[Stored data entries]
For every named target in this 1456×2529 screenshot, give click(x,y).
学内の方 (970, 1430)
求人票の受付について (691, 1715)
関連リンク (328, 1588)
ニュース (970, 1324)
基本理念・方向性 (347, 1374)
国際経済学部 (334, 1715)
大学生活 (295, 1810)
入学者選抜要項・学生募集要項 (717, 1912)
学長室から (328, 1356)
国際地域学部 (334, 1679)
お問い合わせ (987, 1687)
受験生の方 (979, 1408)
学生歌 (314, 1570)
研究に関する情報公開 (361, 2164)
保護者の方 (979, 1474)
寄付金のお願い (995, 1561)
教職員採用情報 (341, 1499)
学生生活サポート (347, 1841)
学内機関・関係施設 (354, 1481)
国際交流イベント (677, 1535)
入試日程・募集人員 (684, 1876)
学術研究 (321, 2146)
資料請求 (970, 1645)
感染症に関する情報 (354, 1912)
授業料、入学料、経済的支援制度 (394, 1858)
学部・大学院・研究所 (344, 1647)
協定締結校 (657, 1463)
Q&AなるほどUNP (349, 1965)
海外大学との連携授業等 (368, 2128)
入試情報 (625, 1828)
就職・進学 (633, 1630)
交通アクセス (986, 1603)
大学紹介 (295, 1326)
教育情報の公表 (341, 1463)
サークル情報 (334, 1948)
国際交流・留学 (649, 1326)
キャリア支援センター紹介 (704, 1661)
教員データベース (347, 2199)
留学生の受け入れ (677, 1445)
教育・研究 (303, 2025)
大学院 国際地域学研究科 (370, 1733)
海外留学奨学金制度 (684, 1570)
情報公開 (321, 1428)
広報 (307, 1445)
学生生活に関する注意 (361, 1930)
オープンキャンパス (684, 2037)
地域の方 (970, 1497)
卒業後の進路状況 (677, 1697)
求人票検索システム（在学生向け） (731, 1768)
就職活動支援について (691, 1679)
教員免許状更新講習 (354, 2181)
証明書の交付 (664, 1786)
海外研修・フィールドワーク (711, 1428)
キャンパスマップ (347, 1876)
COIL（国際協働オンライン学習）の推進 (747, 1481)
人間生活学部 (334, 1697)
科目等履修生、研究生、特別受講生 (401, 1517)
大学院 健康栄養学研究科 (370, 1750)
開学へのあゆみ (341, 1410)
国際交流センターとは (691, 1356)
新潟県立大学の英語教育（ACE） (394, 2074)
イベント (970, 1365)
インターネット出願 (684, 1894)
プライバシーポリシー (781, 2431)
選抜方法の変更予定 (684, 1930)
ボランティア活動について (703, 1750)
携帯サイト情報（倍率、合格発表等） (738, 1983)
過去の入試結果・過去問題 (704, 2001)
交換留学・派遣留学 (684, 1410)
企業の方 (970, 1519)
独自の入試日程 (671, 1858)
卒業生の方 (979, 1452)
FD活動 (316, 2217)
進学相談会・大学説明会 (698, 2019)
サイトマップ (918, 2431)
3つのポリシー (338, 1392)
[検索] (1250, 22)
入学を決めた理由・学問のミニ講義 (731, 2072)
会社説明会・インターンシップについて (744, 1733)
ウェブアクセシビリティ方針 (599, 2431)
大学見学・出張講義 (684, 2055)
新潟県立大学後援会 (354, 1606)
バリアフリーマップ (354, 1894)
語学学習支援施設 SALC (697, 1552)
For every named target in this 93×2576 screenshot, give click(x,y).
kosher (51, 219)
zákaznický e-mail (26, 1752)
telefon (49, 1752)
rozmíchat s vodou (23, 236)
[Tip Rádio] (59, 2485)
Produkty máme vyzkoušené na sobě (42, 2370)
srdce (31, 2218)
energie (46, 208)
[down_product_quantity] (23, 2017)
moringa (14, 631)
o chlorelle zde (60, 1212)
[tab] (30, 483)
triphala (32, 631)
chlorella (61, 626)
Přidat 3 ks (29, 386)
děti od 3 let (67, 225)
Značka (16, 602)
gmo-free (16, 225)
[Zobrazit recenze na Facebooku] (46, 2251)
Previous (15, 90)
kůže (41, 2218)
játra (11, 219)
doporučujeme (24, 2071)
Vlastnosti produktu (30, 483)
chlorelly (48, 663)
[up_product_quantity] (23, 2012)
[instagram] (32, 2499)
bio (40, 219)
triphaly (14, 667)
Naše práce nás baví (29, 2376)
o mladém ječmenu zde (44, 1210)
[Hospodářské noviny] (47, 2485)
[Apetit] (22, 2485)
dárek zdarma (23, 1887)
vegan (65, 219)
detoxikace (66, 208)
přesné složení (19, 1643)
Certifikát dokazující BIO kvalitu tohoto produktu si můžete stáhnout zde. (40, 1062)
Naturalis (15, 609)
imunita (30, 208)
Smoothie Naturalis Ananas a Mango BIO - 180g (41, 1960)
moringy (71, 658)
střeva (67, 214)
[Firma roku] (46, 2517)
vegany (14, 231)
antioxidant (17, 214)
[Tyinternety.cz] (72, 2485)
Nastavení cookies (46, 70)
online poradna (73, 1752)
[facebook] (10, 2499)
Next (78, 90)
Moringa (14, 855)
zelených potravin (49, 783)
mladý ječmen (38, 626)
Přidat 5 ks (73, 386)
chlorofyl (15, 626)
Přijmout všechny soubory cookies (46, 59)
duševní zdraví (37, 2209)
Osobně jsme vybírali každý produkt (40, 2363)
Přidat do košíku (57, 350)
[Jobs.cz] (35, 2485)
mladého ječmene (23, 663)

WHAT THIS TASK INVOLVES: Copy out each record from above, exactly.

YOUR RESPONSE:
For every named target in this 1456×2529 screenshot, give click(x,y).
学内の方 (970, 1430)
求人票の受付について (691, 1715)
関連リンク (328, 1588)
ニュース (970, 1324)
基本理念・方向性 (347, 1374)
国際経済学部 (334, 1715)
大学生活 (295, 1810)
入学者選抜要項・学生募集要項 (717, 1912)
学長室から (328, 1356)
国際地域学部 (334, 1679)
お問い合わせ (987, 1687)
受験生の方 (979, 1408)
学生歌 (314, 1570)
研究に関する情報公開 (361, 2164)
保護者の方 (979, 1474)
寄付金のお願い (995, 1561)
教職員採用情報 (341, 1499)
学生生活サポート (347, 1841)
学内機関・関係施設 (354, 1481)
国際交流イベント (677, 1535)
入試日程・募集人員 (684, 1876)
学術研究 (321, 2146)
資料請求 (970, 1645)
感染症に関する情報 (354, 1912)
授業料、入学料、経済的支援制度 (394, 1858)
学部・大学院・研究所 (344, 1647)
協定締結校 (657, 1463)
Q&AなるほどUNP (349, 1965)
海外大学との連携授業等 (368, 2128)
入試情報 (625, 1828)
就職・進学 (633, 1630)
交通アクセス (986, 1603)
大学紹介 (295, 1326)
教育情報の公表 (341, 1463)
サークル情報 (334, 1948)
国際交流・留学 (649, 1326)
キャリア支援センター紹介 (704, 1661)
教員データベース (347, 2199)
留学生の受け入れ (677, 1445)
教育・研究 (303, 2025)
大学院 国際地域学研究科 (370, 1733)
海外留学奨学金制度 (684, 1570)
情報公開 (321, 1428)
広報 (307, 1445)
学生生活に関する注意 (361, 1930)
オープンキャンパス (684, 2037)
地域の方 (970, 1497)
卒業後の進路状況 (677, 1697)
求人票検索システム（在学生向け） (731, 1768)
就職活動支援について (691, 1679)
教員免許状更新講習 (354, 2181)
証明書の交付 (664, 1786)
海外研修・フィールドワーク (711, 1428)
キャンパスマップ (347, 1876)
COIL（国際協働オンライン学習）の推進 (747, 1481)
人間生活学部 (334, 1697)
科目等履修生、研究生、特別受講生 (401, 1517)
大学院 健康栄養学研究科 (370, 1750)
開学へのあゆみ (341, 1410)
国際交流センターとは (691, 1356)
新潟県立大学の英語教育（ACE） (394, 2074)
イベント (970, 1365)
インターネット出願 (684, 1894)
プライバシーポリシー (781, 2431)
選抜方法の変更予定 (684, 1930)
ボランティア活動について (703, 1750)
携帯サイト情報（倍率、合格発表等） (738, 1983)
過去の入試結果・過去問題 (704, 2001)
交換留学・派遣留学 (684, 1410)
企業の方 (970, 1519)
独自の入試日程 (671, 1858)
卒業生の方 (979, 1452)
FD活動 (316, 2217)
進学相談会・大学説明会 (698, 2019)
サイトマップ (918, 2431)
3つのポリシー (338, 1392)
[検索] (1250, 22)
入学を決めた理由・学問のミニ講義 (731, 2072)
会社説明会・インターンシップについて (744, 1733)
ウェブアクセシビリティ方針 (599, 2431)
大学見学・出張講義 (684, 2055)
新潟県立大学後援会 (354, 1606)
バリアフリーマップ (354, 1894)
語学学習支援施設 SALC (697, 1552)
For every named target in this 93×2576 screenshot, give click(x,y).
kosher (51, 219)
zákaznický e-mail (26, 1752)
telefon (49, 1752)
rozmíchat s vodou (23, 236)
[Tip Rádio] (59, 2485)
Produkty máme vyzkoušené na sobě (42, 2370)
srdce (31, 2218)
energie (46, 208)
[down_product_quantity] (23, 2017)
moringa (14, 631)
o chlorelle zde (60, 1212)
[tab] (30, 483)
triphala (32, 631)
chlorella (61, 626)
Přidat 3 ks (29, 386)
děti od 3 let (67, 225)
Značka (16, 602)
gmo-free (16, 225)
[Zobrazit recenze na Facebooku] (46, 2251)
Previous (15, 90)
kůže (41, 2218)
játra (11, 219)
doporučujeme (24, 2071)
Vlastnosti produktu (30, 483)
chlorelly (48, 663)
[up_product_quantity] (23, 2012)
[instagram] (32, 2499)
bio (40, 219)
triphaly (14, 667)
Naše práce nás baví (29, 2376)
o mladém ječmenu zde (44, 1210)
[Hospodářské noviny] (47, 2485)
[Apetit] (22, 2485)
dárek zdarma (23, 1887)
vegan (65, 219)
detoxikace (66, 208)
přesné složení (19, 1643)
Certifikát dokazující BIO kvalitu tohoto produktu si můžete stáhnout zde. (40, 1062)
Naturalis (15, 609)
imunita (30, 208)
Smoothie Naturalis Ananas a Mango BIO - 180g (41, 1960)
moringy (71, 658)
střeva (67, 214)
[Firma roku] (46, 2517)
vegany (14, 231)
antioxidant (17, 214)
[Tyinternety.cz] (72, 2485)
Nastavení cookies (46, 70)
online poradna (73, 1752)
[facebook] (10, 2499)
Next (78, 90)
Moringa (14, 855)
zelených potravin (49, 783)
mladý ječmen (38, 626)
Přidat 5 ks (73, 386)
chlorofyl (15, 626)
Přijmout všechny soubory cookies (46, 59)
duševní zdraví (37, 2209)
Osobně jsme vybírali každý produkt (40, 2363)
Přidat do košíku (57, 350)
[Jobs.cz] (35, 2485)
mladého ječmene (23, 663)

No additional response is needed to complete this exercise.